Your goal>
Copy out everything from the line containing "Locate an element" down to the line containing "This screenshot has width=1036, height=582.", word for word, leaving out the pictures.

The records>
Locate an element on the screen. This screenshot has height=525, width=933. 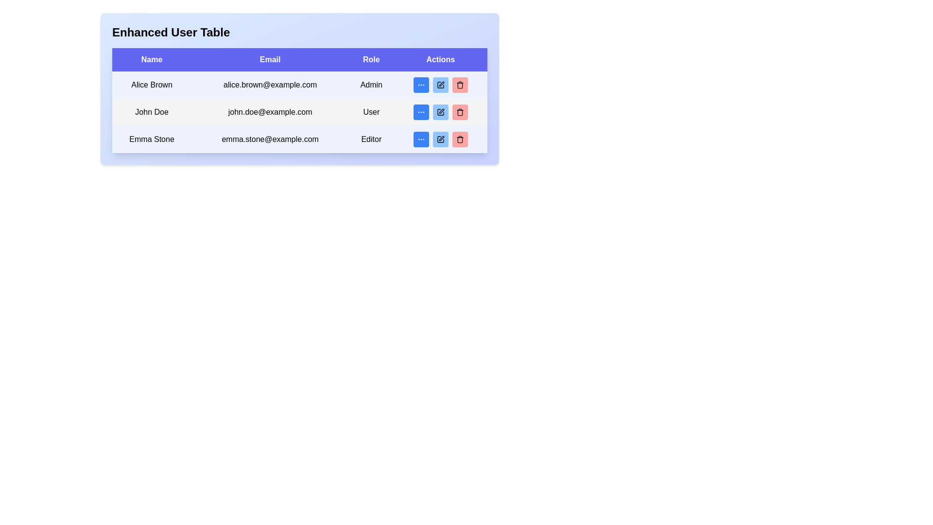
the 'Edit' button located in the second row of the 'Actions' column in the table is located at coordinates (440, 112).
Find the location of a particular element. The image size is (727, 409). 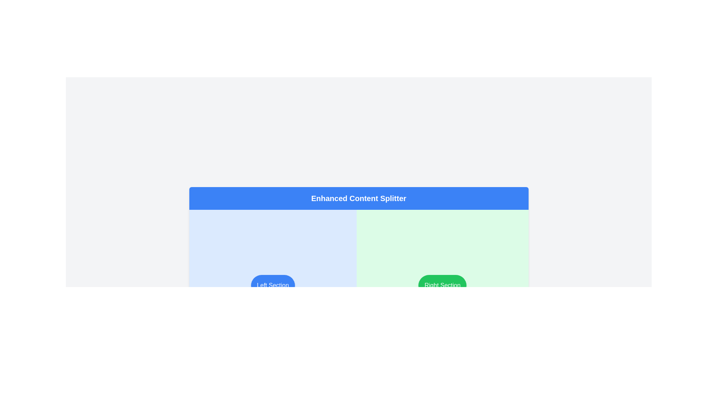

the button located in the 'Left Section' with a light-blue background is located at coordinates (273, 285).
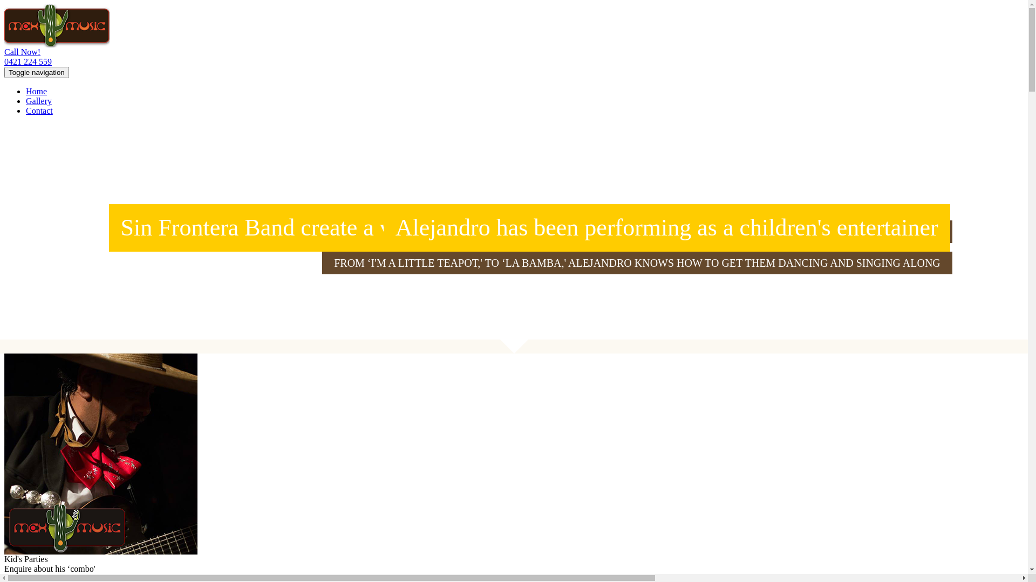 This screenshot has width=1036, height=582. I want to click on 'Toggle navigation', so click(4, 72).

==

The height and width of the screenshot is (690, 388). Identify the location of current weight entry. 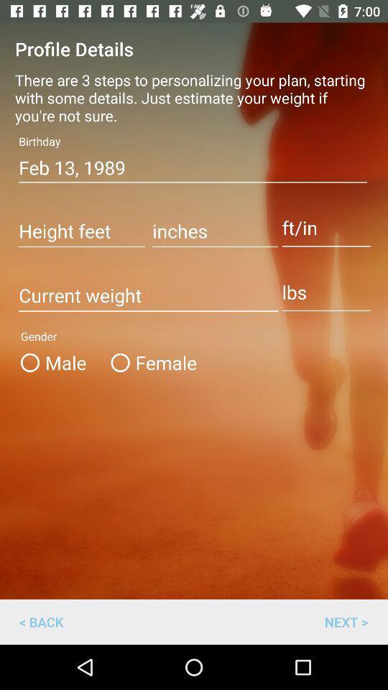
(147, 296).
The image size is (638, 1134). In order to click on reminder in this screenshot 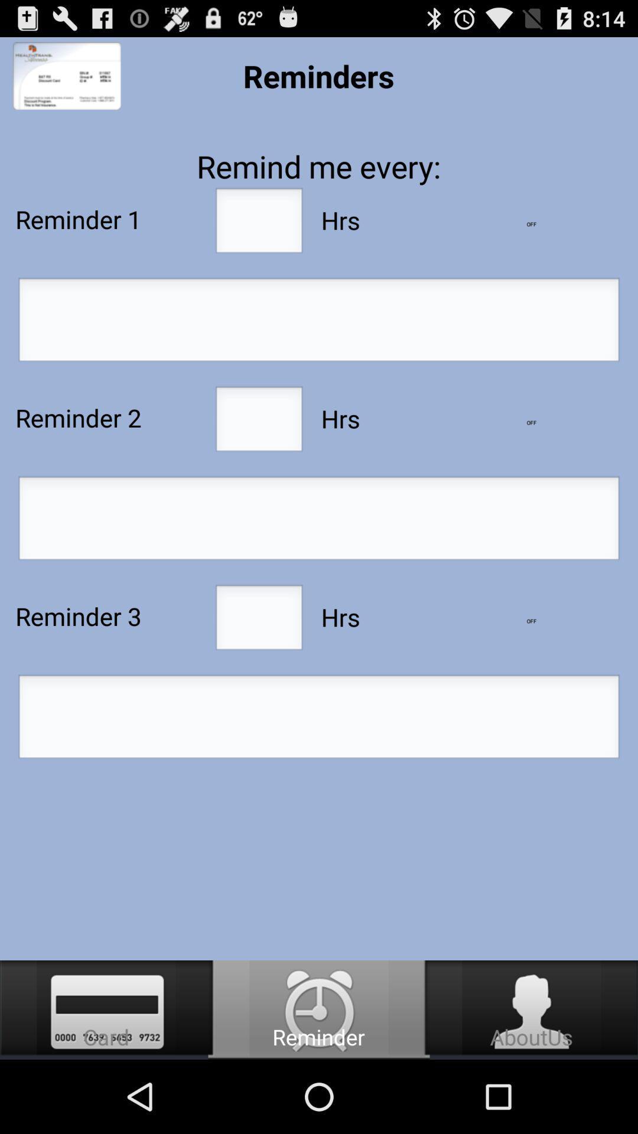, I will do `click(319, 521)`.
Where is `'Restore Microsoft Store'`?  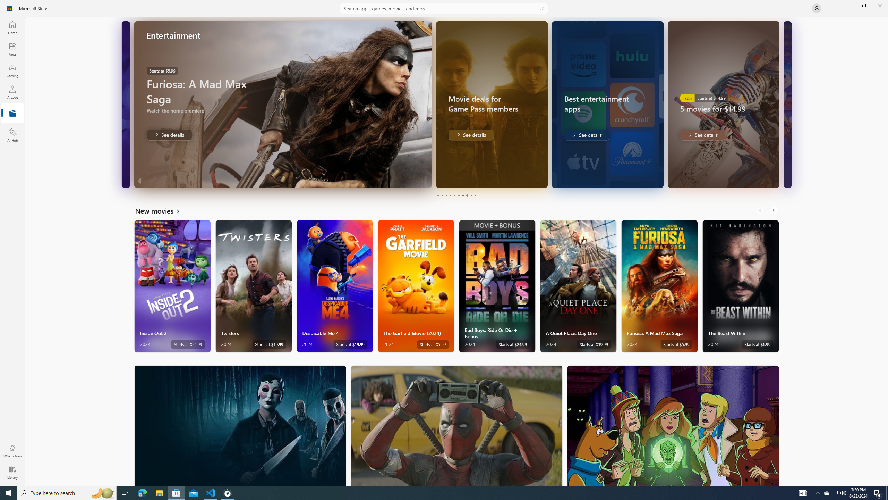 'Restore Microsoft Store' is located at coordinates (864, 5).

Answer in full>
Locate an element on the screen. This screenshot has height=525, width=933. 
the 'Edit' button located in the second row of the 'Actions' column in the table is located at coordinates (440, 112).
Find the location of a particular element. The image size is (727, 409). 

the button located in the 'Left Section' with a light-blue background is located at coordinates (273, 285).
 This screenshot has width=1036, height=582. I want to click on 'Toggle navigation', so click(4, 72).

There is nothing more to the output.